1/4 tsp MA 4002 culture
1/32 tsp GEO13 GC. Recipe called for GEO17, but I dont have that.
1/64 tsp B Linens
3/4 tsp Single Strength Rennet
1/2 tsp CaCl2
1) Put milk in warm water bath and heated milk to 90F.
2) Added CaCl2 in 1/4 cup distilled water, mixed well.
3) Sprinkled on 1/4tsp MA4002 & 1/32 tsp GEO13. (I forgot BLines!). Let sit 3minutes to rehydrate
4) Mixed well. Temp=92 so removed from bath
5) set for 60min.
20min in when thinking of the delicious pink color.. I realized I forgot the BLinens! 6) Added 1/64 tsp BLinens, let hydrate and mixed in.
7) Allowed to sit 40minutres (total time 60minutes)
80 Add 3/4tsp rennet in 1/4 cup distilled water. Mixed for 30seconds, T=87F
9) at 5minutes, I had flocculation. Not knowing what the multiplier was to be, I cut curds after 25minutes.
10) Made one set of vertical cuts space 2" apart.
11) waited 3minutes
12) Made second set of vertical cuts perpendicular to first set and spaced 2" apart.
13) waited 5minutes
14) tried horizontal cuts. I can never get this right. I tried using the cheese ladle but I didn't like that. I Tried using a long knife, but didn't like that either. I may need to invest (or make) a cheeseharp.
15) Let rest 15minutes. Ladled off collected whey. Recipe says to not stir but gently separate curds. I tried but I don't think I was successful, curds still broke up anyway.

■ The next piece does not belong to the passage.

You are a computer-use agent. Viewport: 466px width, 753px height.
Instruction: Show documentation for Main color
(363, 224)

16) repeated this every 15minutes for 2 hours.
17) Ladled curds into my cheese mold. I didn't;t have the right molds so I used one regular basket mold, One small hard cheese mold, one homemade cheese mold (plastic ice cream container with holes in it). I chose these because they are roughly the same dimensions as the molds mentioned in the recipe. (The hard cheese mold has no bottom)

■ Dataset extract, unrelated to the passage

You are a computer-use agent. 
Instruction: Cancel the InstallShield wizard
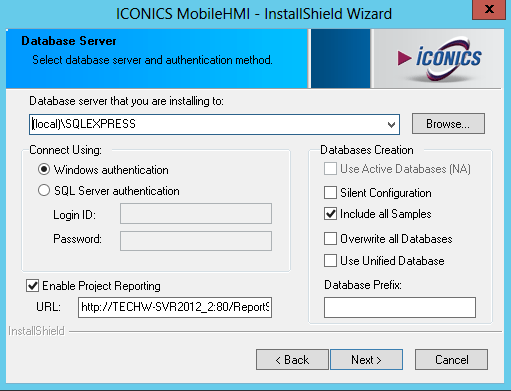tap(451, 360)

18). Sprinkled 1/2 tsp cheese salt on each cheese.
19). Allowed to sit until they shrank about 1/2 way. (~2.5 hours)
20) Cheeses were flipped and 1/2 tsp salt sprinkled on top again.
21) ~5 1/2 hours later the cheeses were removed from the molds and placed on bamboo mats. The are still very wet but can hold their shape.